[Start of DATA LISTING]
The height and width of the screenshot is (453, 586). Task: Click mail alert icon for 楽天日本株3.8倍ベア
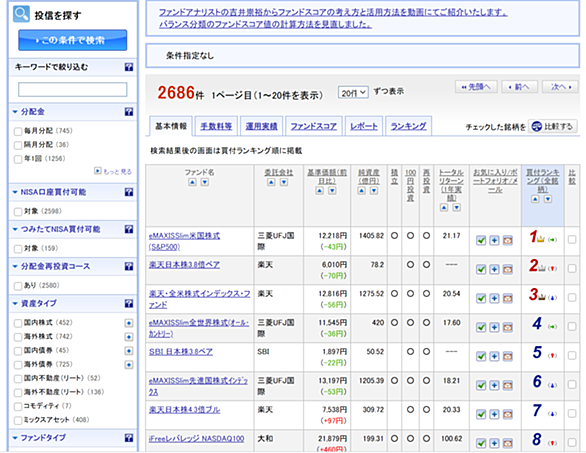508,269
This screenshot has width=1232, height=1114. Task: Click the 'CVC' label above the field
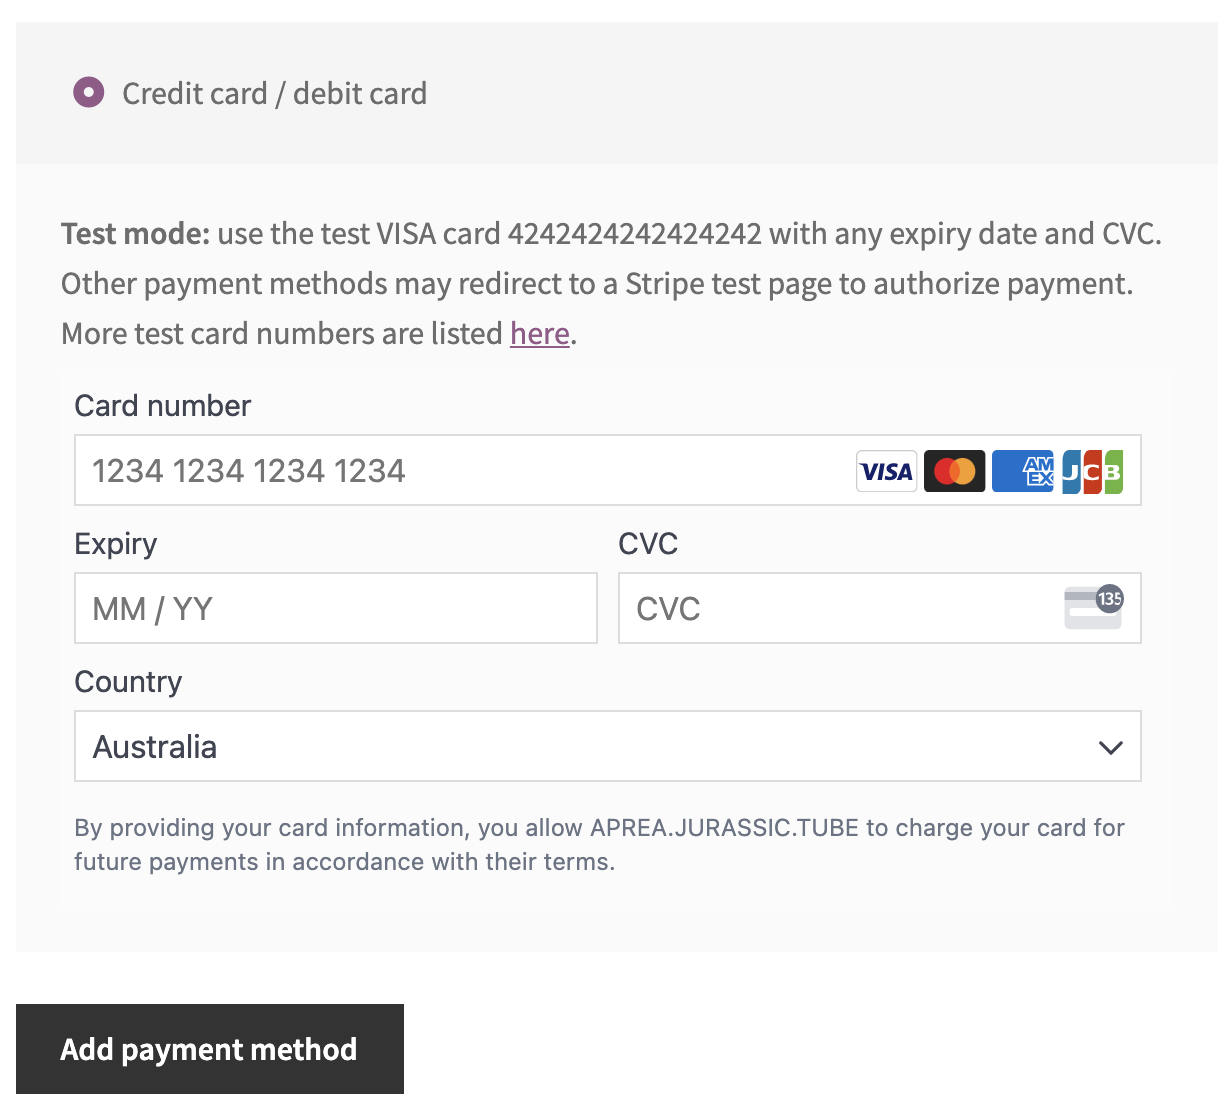648,544
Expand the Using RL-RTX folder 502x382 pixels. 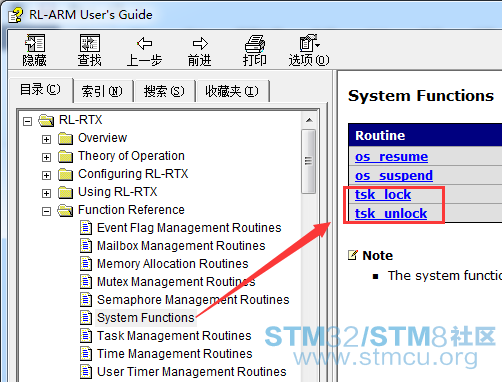click(46, 193)
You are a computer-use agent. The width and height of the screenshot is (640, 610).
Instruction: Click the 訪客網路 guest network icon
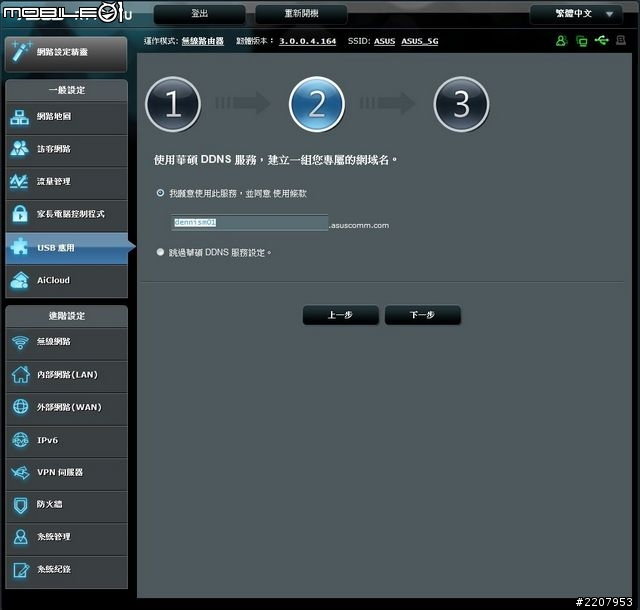click(x=21, y=149)
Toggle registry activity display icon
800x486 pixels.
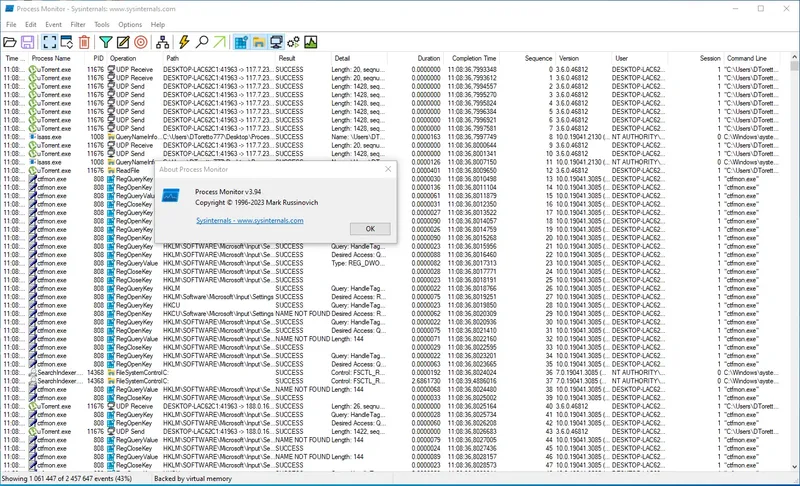click(241, 42)
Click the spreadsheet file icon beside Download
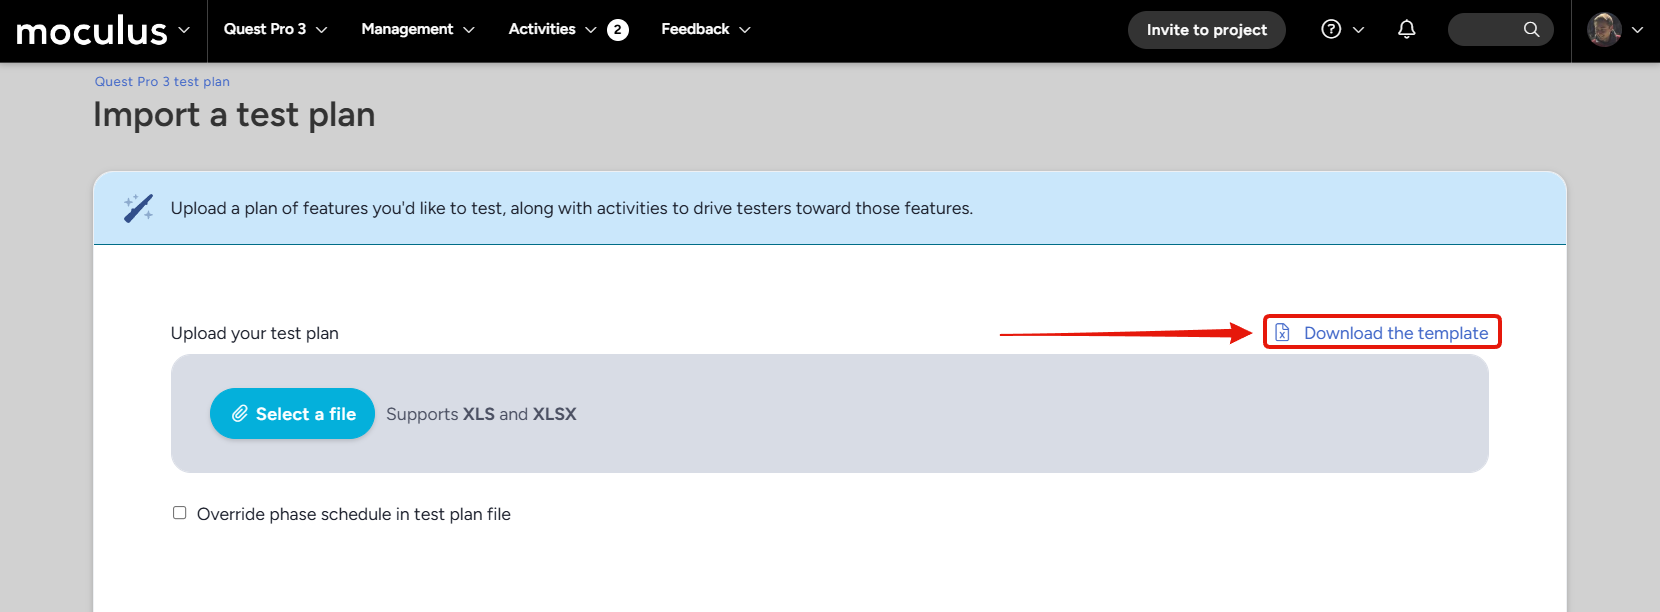 1282,333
[End of DATA LISTING]
TASK DETAILS: In the stretch of the listing from the line containing "You are a computer-use" through the end of the listing, switch "icon" to "symbol" and give those lines again with nothing else changed. Leave the pictures out of your answer.

ANSWER TO THIS TASK:
You are a computer-use agent. The width and height of the screenshot is (640, 610).
Instruction: Click the 訪客網路 guest network symbol
click(x=21, y=149)
Toggle registry activity display symbol
800x486 pixels.
click(241, 42)
Click the spreadsheet file symbol beside Download
 1282,333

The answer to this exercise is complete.